Studiengebühren sind eine ziemlich zu recht kontrovers diskutierte Sache. Aber wenn der Nebenjob nicht mehr ausreicht, die Proteste verhallen und Mama und Papa nicht zahlungswillig oder –fähig sind, wirft man sich einfach in einen schicken Anzug, braust nach Las Vegas, räumt über’s Wochenende mal eben ein paar Blackjack-Tische ab und schon kann das nächste Semester gewuppt werden. Das mag zunächst so unwahrscheinlich und geradezu absurd klingen, dass ein Unwissender nicht einmal zwecks Regelkunde in die Anschaffung eines Kartenspiels investieren würde. Doch Studentengruppen des Massachusetts Institute of Technology, der Harvard Business School und anderer führender Colleges wandten von 1979 rund zwei Jahrzehnte ausgeklüglte Kartenzählmethoden an, um rund um die Welt Casinos ihres Geldes und sich selbst ihrer Geldsorgen zu entledigen. Die Vorgehensweise einer dieser Gruppen von Kartenzählern, zusammengefasst unter dem Namen MIT Blackjack Team bekannt, beschreibt der Autor und Harvard-Absolvent Ben Mezrich in seinem Sachbuch „Bringing Down the House: The Inside Story of Six MIT Students Who Took Vegas for Millions“. Recht lose auf dem 2003 veröffentlichten 272seiter basiert „21“. Der Film des australischen Regisseurs Robert Luketic ist dabei nicht annähernd so erstaunlich wie seine Vorlage geraten.

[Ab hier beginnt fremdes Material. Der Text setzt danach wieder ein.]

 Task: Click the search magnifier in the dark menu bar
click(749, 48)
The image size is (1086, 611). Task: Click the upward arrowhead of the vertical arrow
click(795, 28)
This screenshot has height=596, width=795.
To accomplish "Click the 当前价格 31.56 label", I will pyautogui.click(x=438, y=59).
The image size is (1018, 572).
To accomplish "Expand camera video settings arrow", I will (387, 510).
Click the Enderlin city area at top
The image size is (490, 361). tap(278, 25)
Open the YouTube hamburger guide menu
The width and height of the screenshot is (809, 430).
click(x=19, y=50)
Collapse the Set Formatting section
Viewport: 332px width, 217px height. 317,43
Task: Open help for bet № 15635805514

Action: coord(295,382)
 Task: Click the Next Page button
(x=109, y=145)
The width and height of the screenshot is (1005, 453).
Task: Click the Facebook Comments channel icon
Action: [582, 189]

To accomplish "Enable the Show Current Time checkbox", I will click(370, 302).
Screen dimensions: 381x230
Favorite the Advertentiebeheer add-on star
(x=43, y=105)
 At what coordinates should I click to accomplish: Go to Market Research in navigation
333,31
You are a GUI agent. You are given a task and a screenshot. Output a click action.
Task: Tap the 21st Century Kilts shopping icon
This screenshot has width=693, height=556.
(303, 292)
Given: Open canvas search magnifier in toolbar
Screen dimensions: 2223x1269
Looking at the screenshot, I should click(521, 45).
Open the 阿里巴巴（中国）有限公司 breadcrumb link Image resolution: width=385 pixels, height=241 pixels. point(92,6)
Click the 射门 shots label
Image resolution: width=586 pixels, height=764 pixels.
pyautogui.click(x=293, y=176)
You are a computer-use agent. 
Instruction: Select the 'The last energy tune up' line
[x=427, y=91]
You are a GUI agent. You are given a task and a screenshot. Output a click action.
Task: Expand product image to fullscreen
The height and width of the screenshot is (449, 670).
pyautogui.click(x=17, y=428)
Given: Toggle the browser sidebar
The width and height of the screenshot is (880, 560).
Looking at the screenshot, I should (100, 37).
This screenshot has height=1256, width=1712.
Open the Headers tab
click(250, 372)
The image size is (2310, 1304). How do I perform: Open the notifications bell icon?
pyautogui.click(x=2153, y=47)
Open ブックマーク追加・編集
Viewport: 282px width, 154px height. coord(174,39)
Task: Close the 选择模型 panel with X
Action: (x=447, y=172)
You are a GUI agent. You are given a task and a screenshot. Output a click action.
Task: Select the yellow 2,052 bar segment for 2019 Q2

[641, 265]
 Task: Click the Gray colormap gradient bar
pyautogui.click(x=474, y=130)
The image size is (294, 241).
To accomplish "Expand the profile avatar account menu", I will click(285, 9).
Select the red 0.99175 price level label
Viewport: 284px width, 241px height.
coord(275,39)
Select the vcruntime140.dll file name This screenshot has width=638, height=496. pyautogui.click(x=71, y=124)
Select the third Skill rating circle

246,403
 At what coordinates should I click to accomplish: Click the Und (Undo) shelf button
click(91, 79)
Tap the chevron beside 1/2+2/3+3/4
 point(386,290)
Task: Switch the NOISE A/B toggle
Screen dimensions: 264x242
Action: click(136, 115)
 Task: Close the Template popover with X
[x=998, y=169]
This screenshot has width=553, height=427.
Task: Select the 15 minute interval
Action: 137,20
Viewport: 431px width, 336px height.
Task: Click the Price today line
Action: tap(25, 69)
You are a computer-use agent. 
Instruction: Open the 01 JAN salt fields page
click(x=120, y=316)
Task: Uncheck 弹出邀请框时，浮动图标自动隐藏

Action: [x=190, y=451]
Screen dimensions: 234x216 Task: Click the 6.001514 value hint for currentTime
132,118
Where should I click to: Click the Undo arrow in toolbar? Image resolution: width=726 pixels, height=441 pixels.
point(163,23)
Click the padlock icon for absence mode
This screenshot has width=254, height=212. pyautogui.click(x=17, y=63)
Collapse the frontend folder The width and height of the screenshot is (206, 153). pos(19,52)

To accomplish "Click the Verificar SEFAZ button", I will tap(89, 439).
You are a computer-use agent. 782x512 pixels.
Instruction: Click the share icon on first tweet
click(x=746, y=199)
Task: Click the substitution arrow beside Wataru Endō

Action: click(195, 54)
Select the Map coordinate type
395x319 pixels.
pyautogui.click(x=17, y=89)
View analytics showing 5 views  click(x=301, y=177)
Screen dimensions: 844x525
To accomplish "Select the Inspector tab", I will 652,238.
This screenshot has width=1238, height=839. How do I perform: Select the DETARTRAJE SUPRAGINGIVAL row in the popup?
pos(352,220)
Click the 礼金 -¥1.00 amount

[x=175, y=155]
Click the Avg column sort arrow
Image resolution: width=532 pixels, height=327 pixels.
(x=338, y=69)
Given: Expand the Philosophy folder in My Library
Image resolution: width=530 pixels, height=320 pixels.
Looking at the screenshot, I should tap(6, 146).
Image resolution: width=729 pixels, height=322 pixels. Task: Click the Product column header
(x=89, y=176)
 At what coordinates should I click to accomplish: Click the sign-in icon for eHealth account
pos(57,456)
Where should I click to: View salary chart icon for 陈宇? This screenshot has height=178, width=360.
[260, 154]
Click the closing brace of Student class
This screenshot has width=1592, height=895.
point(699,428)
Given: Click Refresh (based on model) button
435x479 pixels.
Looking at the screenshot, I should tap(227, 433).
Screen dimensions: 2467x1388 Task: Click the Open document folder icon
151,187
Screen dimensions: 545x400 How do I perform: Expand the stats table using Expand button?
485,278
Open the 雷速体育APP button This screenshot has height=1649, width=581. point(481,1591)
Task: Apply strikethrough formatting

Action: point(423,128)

-----------------------------------------------------------------
Der Traum des hochbegabten und notenbesten Studenten Ben Campbell ist zum Greifen nahe: er hat eine Zusage der Havard University, um dort Medizin zu studieren. Doch alles droht am fehlenden Geld zu scheitern. In seinem Job verdient er gerade acht Dollar die Stunde und ein in Aussicht stehendes Stipendium scheint ihm ebenso durch die Lappen zu gehen, denn der Entscheidungsträger will „erstaunt“ und „vom Hocker gehauen“ werden, Eigenschaften, mit denen der blasse Ben bei aller Eignung nicht dienen kann. Doch dann wird sein Mathematikprofessors Micky Rosa auf Bens Genie aufmerksam und bietet ihm einen Platz in dem von ihm geführten Kartenzählerteam an. Nach anfänglichem Zögern steigt Ben ein, um sich die benötigten 300.000 Dollar zu ertricksen. An den Blackjack-Tischen von Las Vegas steigert sich Ben geradezu in einen Rausch aus Geld und Luxus, gewinnt nicht nur das Herz der süßen Jill – sondern auch die Aufmerksamkeit des hartgesottenen Sicherheitschefs Cole Williams, der vor allem mit Rosa noch eine Rechnung offen hat...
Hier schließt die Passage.